Media scholars say this imbalance reflects broader hierarchies inside Indian journalism, where reporters in tier 1 cities like Delhi, Mumbai or state capitals often receive recognition while district-level contributors remain anonymous.
“Stringers in small towns earn one-fourth or one-fifth compared to mainstream journalists,” Tilak Jha said.
At the same time, politicians and bureaucrats increasingly bypass traditional media altogether through social media platforms and direct communication channels.
“Earlier, politicians depended heavily on newspapers and television,” he said. “Now they have WhatsApp, Instagram, Telegram and their own PR teams.”
As advertising revenues shrink and public trust in media declines, many organisations have reduced investments in local reporting networks while increasing pressure on those who remain.
“The traditional media failed to reinvent itself,” Tilak Jha said. “The idealism that was there in journalism is no longer there.”
Some stringers have responded by launching their own YouTube channels or local digital platforms, hoping to escape dependence on large media organisations.
Tandon did exactly that.
After years of working for television networks, he created his own local outlet in Meerut. The earnings are uncertain, but he says independence matters.
“At least now nobody asks me how much business I can bring,” he said.

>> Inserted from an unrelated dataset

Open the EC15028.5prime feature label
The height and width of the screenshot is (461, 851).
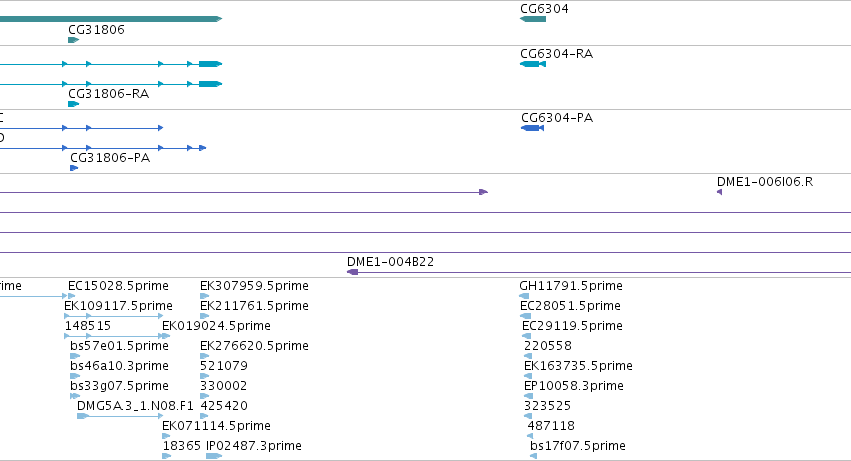[x=118, y=286]
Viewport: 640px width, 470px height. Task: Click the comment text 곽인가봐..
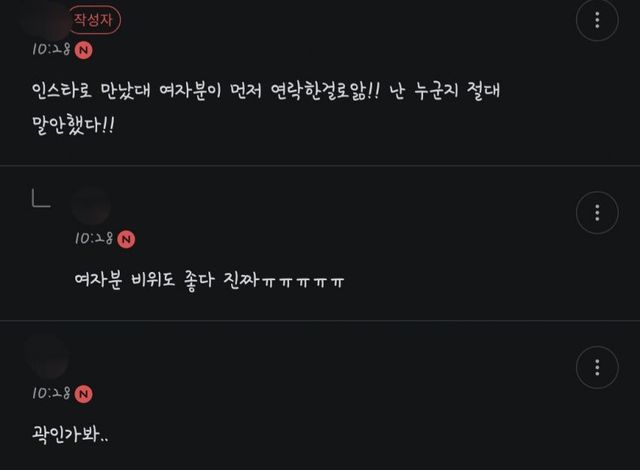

Still, for most district reporters across India, leaving is not easy.
Stringing remains one of the few available pathways into journalism for people outside metropolitan cities, especially for those with local contacts, regional language skills and deep familiarity with their communities.
Sometimes the footage airs nationally within minutes. Sometimes a metropolitan anchor narrates the story without mentioning who gathered it. Sometimes the reporter who risked reaching the scene first earns nothing at all.
“But we continue to work, despite all these economic and logistical challenges,” said Jha.